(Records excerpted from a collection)
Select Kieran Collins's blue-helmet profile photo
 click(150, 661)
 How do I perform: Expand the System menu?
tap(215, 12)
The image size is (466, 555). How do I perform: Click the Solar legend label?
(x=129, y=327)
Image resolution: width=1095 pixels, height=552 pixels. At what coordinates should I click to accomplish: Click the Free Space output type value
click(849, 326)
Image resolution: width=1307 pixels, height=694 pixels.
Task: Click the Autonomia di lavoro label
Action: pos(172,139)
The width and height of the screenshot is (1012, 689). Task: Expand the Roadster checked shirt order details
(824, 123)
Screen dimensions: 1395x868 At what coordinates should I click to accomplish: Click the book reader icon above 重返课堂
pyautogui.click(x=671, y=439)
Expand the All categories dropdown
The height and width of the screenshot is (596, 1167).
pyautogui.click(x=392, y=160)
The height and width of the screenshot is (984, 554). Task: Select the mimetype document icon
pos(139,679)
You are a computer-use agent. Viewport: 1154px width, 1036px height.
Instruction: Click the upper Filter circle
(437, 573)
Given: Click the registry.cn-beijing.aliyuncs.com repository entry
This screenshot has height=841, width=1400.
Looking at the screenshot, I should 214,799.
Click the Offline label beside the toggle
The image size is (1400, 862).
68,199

Work to be completed:
Line by line, reproduce the data exactly.

Result of this task:
Select Kieran Collins's blue-helmet profile photo
 click(150, 661)
 How do I perform: Expand the System menu?
tap(215, 12)
The image size is (466, 555). How do I perform: Click the Solar legend label?
(x=129, y=327)
Image resolution: width=1095 pixels, height=552 pixels. At what coordinates should I click to accomplish: Click the Free Space output type value
click(849, 326)
Image resolution: width=1307 pixels, height=694 pixels.
Task: Click the Autonomia di lavoro label
Action: pos(172,139)
The width and height of the screenshot is (1012, 689). Task: Expand the Roadster checked shirt order details
(824, 123)
Screen dimensions: 1395x868 At what coordinates should I click to accomplish: Click the book reader icon above 重返课堂
pyautogui.click(x=671, y=439)
Expand the All categories dropdown
The height and width of the screenshot is (596, 1167).
pyautogui.click(x=392, y=160)
The height and width of the screenshot is (984, 554). Task: Select the mimetype document icon
pos(139,679)
You are a computer-use agent. Viewport: 1154px width, 1036px height.
Instruction: Click the upper Filter circle
(437, 573)
Given: Click the registry.cn-beijing.aliyuncs.com repository entry
This screenshot has height=841, width=1400.
Looking at the screenshot, I should 214,799.
Click the Offline label beside the toggle
The image size is (1400, 862).
68,199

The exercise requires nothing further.